Mr Ford, director of mobile telecoms firm Zero 7, said that the local business community had also raised concerns about things going missing in the post, and that many firms were already using alternative means of business communication.

"Because of the narrower window between delivery and collection, my own firm has made considerable efforts to send out as much as we can via email - we are even experiencing a return to faxing," he said.

"Businesses on Roundswell are currently investigating the possibility of forming some kind of co-operative - an accumulative collection that will enable us to use an alternative postal service such as TNT.

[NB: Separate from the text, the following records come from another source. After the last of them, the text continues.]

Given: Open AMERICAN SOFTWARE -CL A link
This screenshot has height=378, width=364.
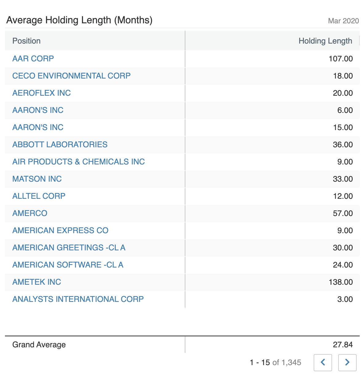Looking at the screenshot, I should click(68, 265).
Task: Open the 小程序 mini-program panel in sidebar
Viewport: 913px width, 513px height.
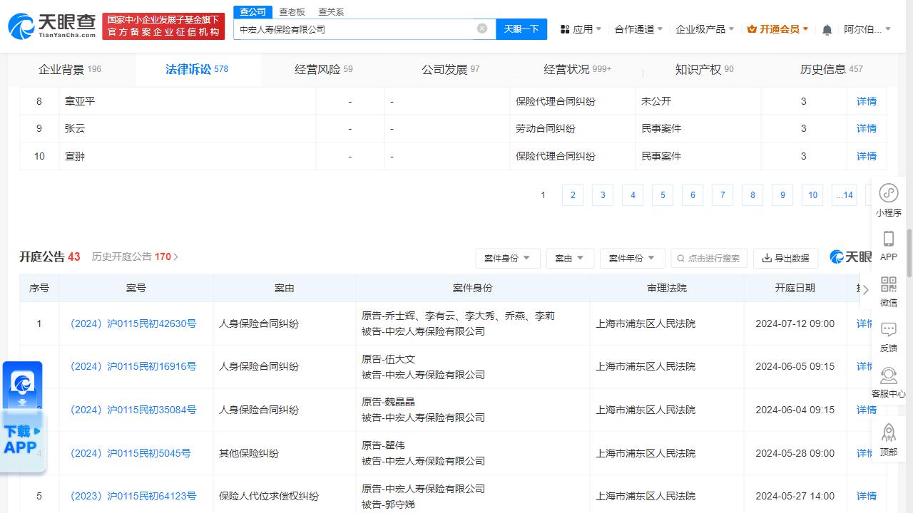Action: click(x=888, y=199)
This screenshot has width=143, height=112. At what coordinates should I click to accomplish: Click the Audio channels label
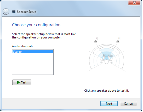[23, 46]
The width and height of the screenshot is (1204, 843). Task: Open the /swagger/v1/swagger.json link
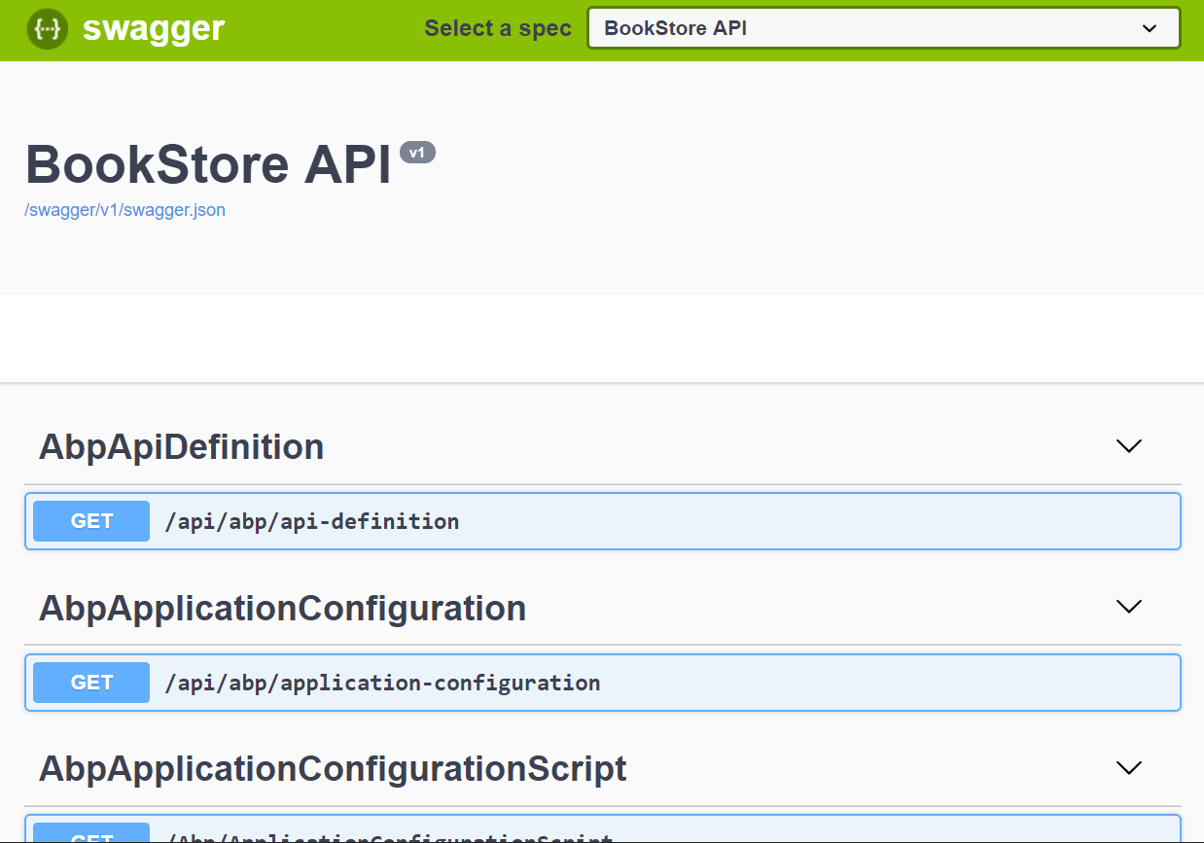124,210
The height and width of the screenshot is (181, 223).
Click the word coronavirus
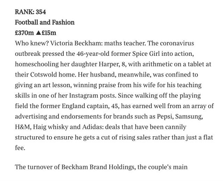[177, 43]
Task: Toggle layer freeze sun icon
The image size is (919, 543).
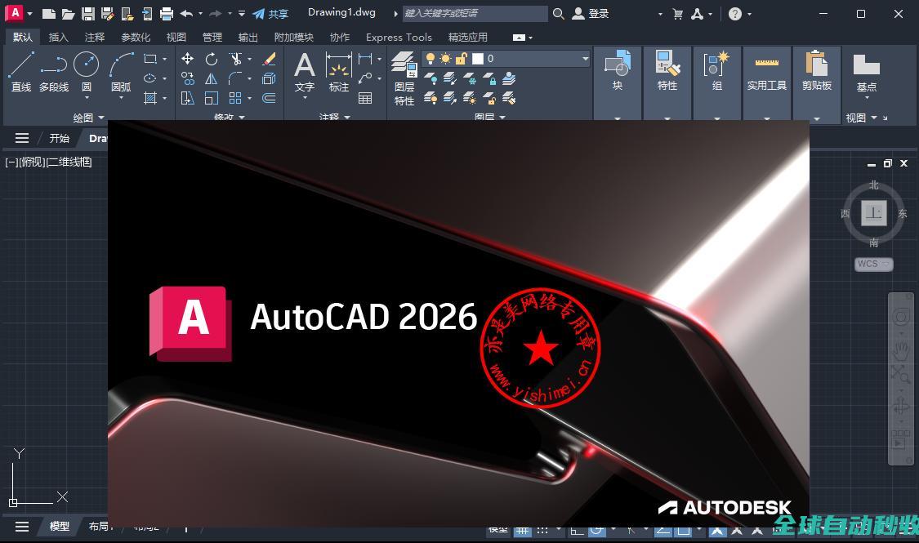Action: click(x=445, y=59)
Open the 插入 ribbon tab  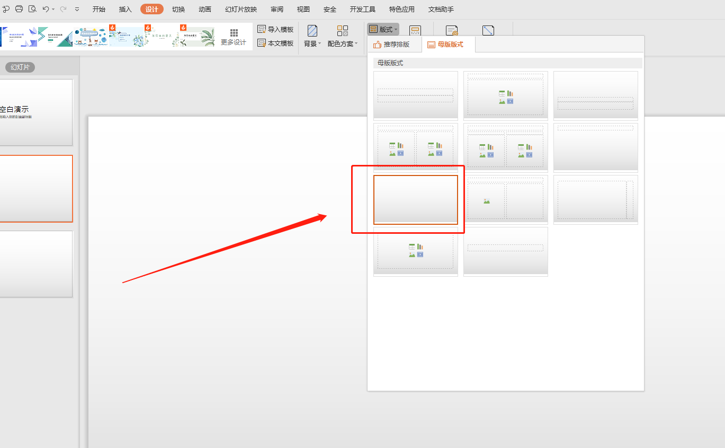point(126,9)
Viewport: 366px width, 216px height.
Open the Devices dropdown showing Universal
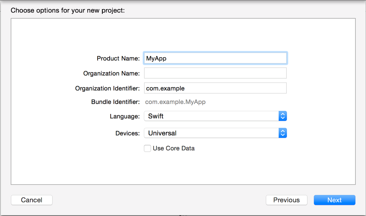(211, 133)
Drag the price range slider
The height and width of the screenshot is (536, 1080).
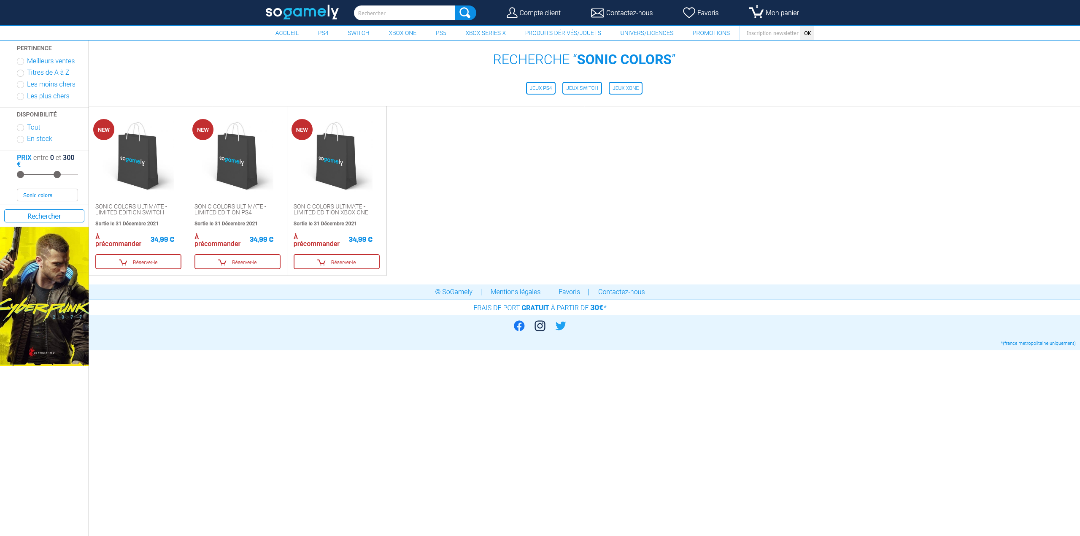57,174
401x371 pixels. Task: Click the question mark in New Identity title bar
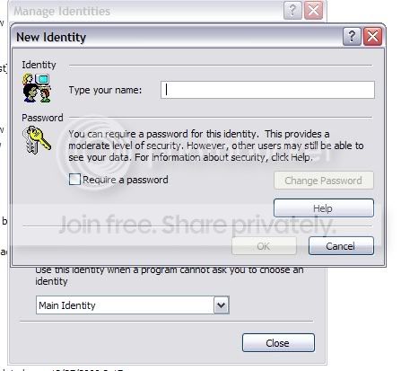(352, 37)
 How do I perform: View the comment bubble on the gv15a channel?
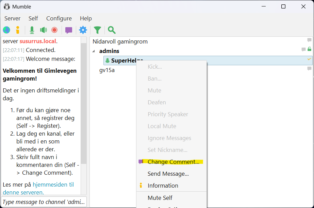pyautogui.click(x=309, y=68)
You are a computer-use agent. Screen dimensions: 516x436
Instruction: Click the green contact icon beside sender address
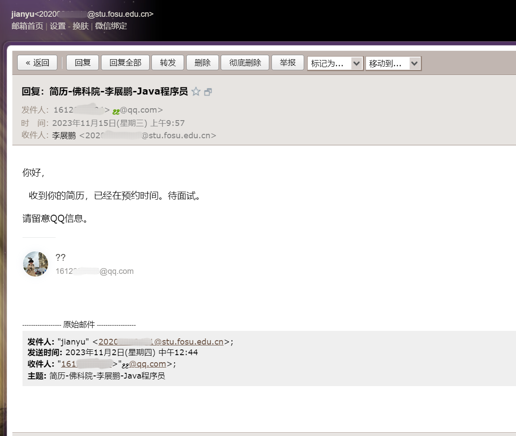116,111
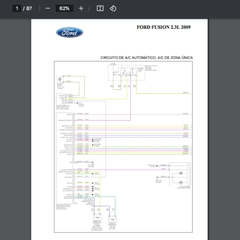The width and height of the screenshot is (240, 240).
Task: Select the 62% zoom level box
Action: [64, 8]
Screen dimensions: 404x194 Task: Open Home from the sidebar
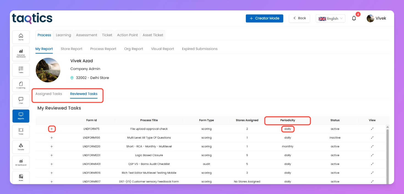click(21, 37)
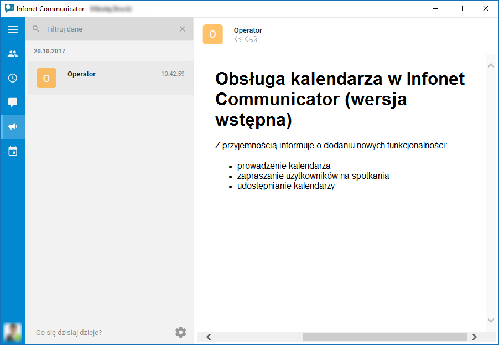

"We're not blaming the postmen, it's the bureaucracy behind the organisation of how the mail gets out."

Joe Dean, Communication Workers' Union representative for Royal Mail staff in Barnstaple and the surrounding area, told the Gazette that the Royal Mail introduced later starting times because of new European Union 56mph speed restrictions on vehicles weighing 3.5 to 7.5 tonnes.

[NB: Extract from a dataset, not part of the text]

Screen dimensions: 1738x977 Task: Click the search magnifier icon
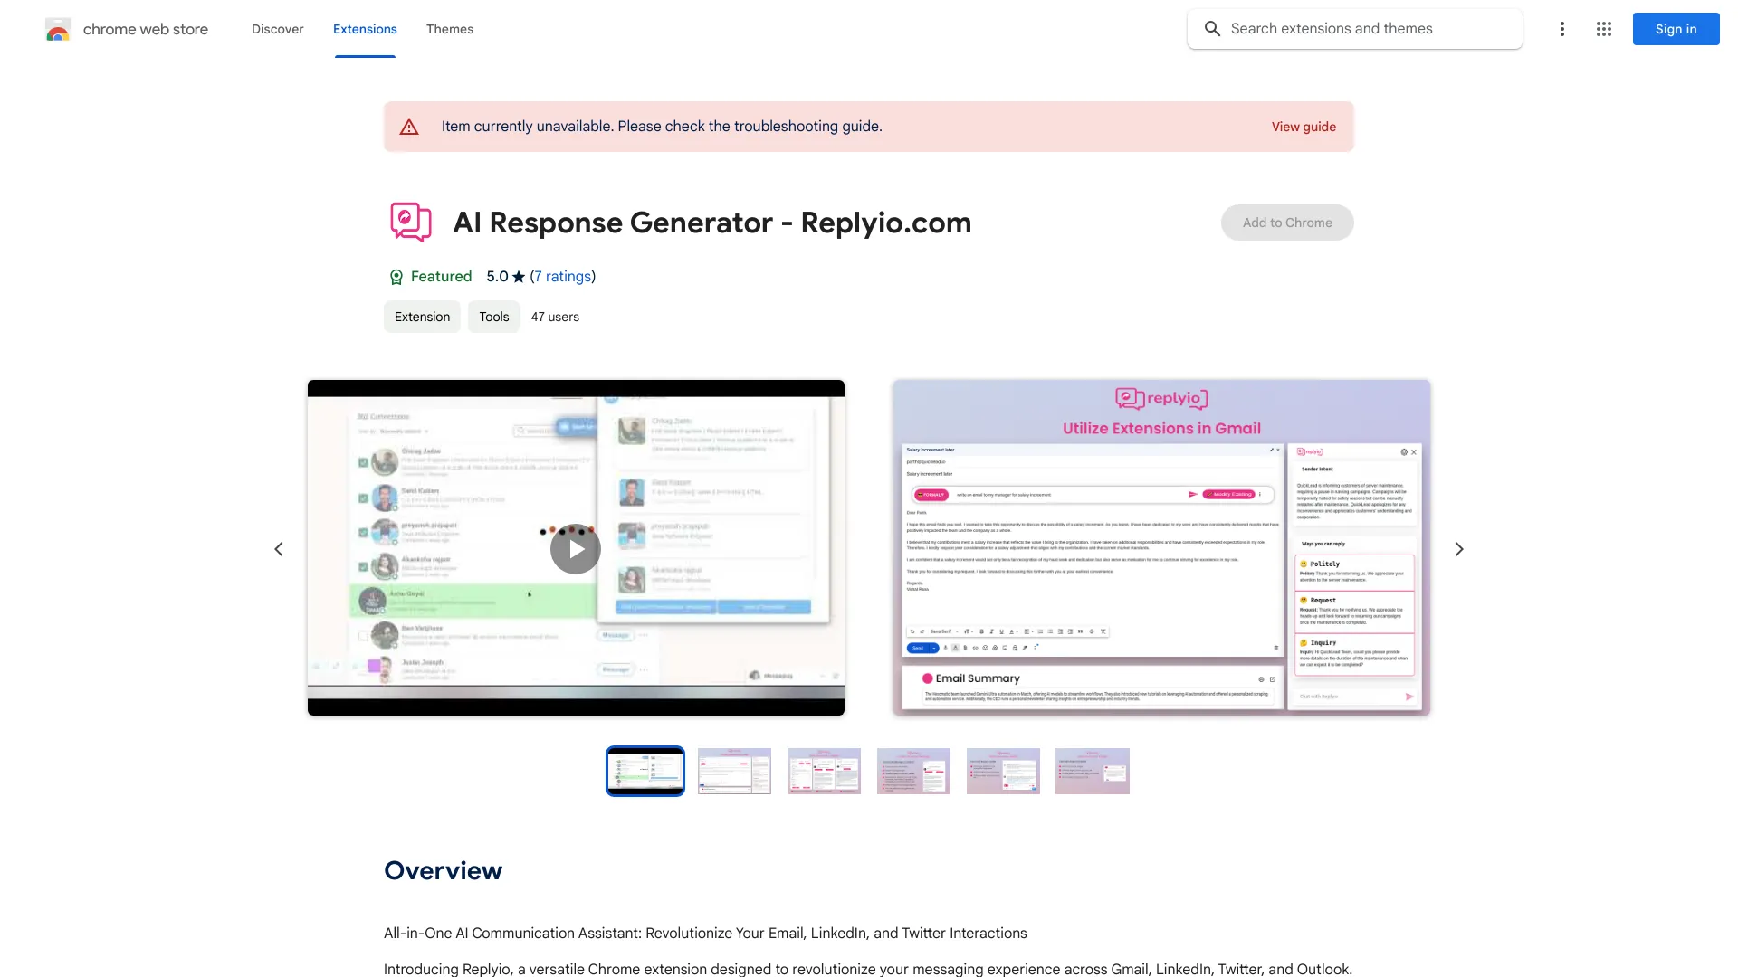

"Mail now arrives at the depot a lot later than previously and that has had an obvious knock effect to delivery times," he said.

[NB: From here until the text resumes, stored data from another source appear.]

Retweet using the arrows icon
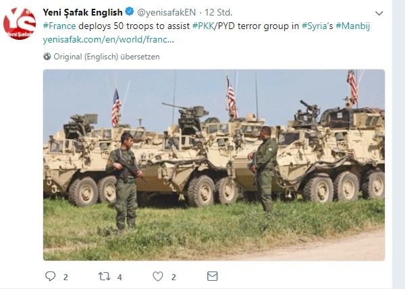tap(105, 276)
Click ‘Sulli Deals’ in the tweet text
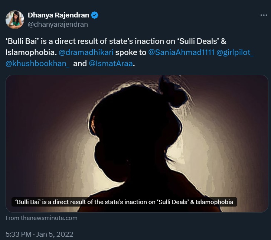 [x=203, y=42]
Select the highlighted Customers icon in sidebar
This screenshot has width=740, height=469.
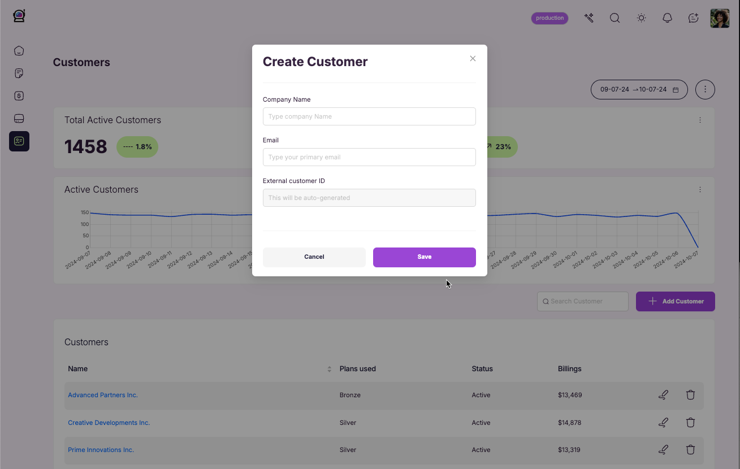tap(19, 141)
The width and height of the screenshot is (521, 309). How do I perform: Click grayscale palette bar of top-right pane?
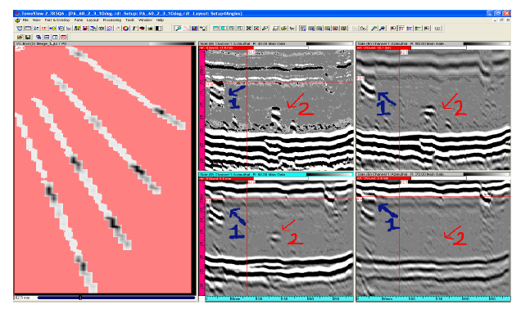487,43
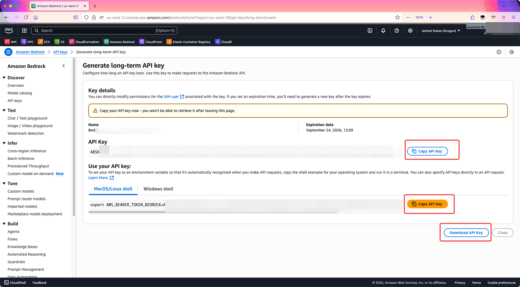Open the Cloud9 shortcut in favorites bar
520x287 pixels.
point(223,42)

"I used to be out of the depot and delivering mail by 9am. Now, as the post comes in later, I don't usually start delivering until 10-10.30am."

Mr Dean, who took part in Royal Mail strikes last year to highlight what postal workers saw as the erosion of their jobs and pensions, said that Sunday collections stopped at the beginning of the year and that business calls on Roundswell estate had almost doubled from 82 to150 in the last three-and-a-half years.

"The later start times have had an impact on postal workers' family and social lives," he said.

"We are not happy about it but have had to get used to it. Some have found it pretty hard and two or three people had to leave or give up second jobs when the new times came in.

"It's getting to the stage now where we are fed up with what is going on. We have put forward a lot of practical solutions but we are not being listened to."

Royal Mail spokesperson, Jane Thomas, said that because of the EU vehicle directive, mail arrived later at delivery offices, and staff start times had changed from around 5am to around 6am.

She said: "Royal Mail is required by law to comply with this directive and is currently planning how best to implement the changes while maintaining the first class level of service for all customers.

"Customers can be reassured that Royal Mail is working hard to minimise the impact of these changes across the country.

"Royal Mail will continue to make the last delivery by lunchtime in urban areas and mid-afternoon in rural areas."

In a survey published by the British Chamber of Commerce this month, 55.2 per cent of respondents said that they found the Royal Mail to be less reliable than five years ago.

BCC spokesman, Sam Turvey, said the survey highlighted some of the distinct challenges Royal Mail is currently facing.

He said: "Perhaps most noticeable, is the significant move towards paperless billing and increased Internet use. However, many smaller firms are still heavily reliant on Royal Mail for final mile delivery.

"The only way to improve Royal Mail's service and win back lost business, is by pushing ahead with modernisation. Companies want an efficient, value-for-money and reliable service, which Royal Mail must be able to deliver without the fear of more industrial action."